(Data entries)
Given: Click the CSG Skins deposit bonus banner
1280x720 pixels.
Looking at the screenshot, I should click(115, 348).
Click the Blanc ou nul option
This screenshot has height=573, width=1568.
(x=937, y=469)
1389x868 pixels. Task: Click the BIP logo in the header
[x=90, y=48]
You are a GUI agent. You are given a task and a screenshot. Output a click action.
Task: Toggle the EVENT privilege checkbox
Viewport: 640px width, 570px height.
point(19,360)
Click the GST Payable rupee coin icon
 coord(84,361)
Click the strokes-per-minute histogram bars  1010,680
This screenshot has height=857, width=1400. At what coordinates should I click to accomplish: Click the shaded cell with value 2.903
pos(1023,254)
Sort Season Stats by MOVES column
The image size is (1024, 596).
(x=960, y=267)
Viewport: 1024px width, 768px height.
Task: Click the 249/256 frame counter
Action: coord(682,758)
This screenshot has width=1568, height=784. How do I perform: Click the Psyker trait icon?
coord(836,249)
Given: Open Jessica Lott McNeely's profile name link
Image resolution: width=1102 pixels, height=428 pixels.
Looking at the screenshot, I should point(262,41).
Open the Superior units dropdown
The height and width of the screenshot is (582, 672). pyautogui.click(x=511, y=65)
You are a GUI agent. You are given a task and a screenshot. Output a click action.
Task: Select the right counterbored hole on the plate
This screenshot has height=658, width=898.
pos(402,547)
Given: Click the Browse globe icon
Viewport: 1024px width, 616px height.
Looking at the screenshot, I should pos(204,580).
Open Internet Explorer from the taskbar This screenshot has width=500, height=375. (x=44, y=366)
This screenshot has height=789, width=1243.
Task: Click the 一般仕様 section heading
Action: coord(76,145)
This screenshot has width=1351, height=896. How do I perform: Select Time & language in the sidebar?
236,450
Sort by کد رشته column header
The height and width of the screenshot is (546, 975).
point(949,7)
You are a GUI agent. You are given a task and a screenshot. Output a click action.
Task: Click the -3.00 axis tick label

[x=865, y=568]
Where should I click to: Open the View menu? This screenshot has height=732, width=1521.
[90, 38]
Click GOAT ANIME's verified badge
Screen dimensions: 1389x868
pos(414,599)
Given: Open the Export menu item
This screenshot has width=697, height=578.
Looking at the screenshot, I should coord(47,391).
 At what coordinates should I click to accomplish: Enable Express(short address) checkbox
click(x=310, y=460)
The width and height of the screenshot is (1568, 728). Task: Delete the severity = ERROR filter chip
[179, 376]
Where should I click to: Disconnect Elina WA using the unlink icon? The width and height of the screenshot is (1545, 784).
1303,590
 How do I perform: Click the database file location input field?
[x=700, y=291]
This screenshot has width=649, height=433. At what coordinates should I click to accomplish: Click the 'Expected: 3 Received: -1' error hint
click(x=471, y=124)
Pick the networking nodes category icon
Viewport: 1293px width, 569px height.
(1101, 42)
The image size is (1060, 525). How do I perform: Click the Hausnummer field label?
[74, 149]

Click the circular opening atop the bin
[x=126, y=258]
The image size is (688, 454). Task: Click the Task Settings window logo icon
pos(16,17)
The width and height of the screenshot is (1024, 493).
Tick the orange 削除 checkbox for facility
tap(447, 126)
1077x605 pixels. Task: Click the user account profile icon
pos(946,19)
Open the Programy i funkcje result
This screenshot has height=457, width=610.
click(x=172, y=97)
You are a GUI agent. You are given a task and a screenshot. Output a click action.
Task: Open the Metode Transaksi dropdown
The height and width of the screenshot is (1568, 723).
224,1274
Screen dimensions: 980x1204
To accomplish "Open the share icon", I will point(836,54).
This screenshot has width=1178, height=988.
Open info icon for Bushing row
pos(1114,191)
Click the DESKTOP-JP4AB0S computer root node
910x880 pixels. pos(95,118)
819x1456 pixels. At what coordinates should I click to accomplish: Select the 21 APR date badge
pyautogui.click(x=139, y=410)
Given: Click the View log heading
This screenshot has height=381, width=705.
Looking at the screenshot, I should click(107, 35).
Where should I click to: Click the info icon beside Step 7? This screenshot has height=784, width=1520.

YOUR TASK — Your response should consist solely of the lines from the one containing "Open the Programy i funkcje result" to the end of the entries, both ends included, exactly as they appear.

TASK ANSWER —
Open the Programy i funkcje result
This screenshot has height=457, width=610.
click(x=172, y=97)
You are a GUI agent. You are given a task and a screenshot. Output a click action.
Task: Open the Metode Transaksi dropdown
The height and width of the screenshot is (1568, 723).
224,1274
Screen dimensions: 980x1204
To accomplish "Open the share icon", I will point(836,54).
This screenshot has width=1178, height=988.
Open info icon for Bushing row
pos(1114,191)
Click the DESKTOP-JP4AB0S computer root node
910x880 pixels. pos(95,118)
819x1456 pixels. At what coordinates should I click to accomplish: Select the 21 APR date badge
pyautogui.click(x=139, y=410)
Given: Click the View log heading
This screenshot has height=381, width=705.
Looking at the screenshot, I should click(107, 35).
Where should I click to: Click the info icon beside Step 7? This screenshot has height=784, width=1520.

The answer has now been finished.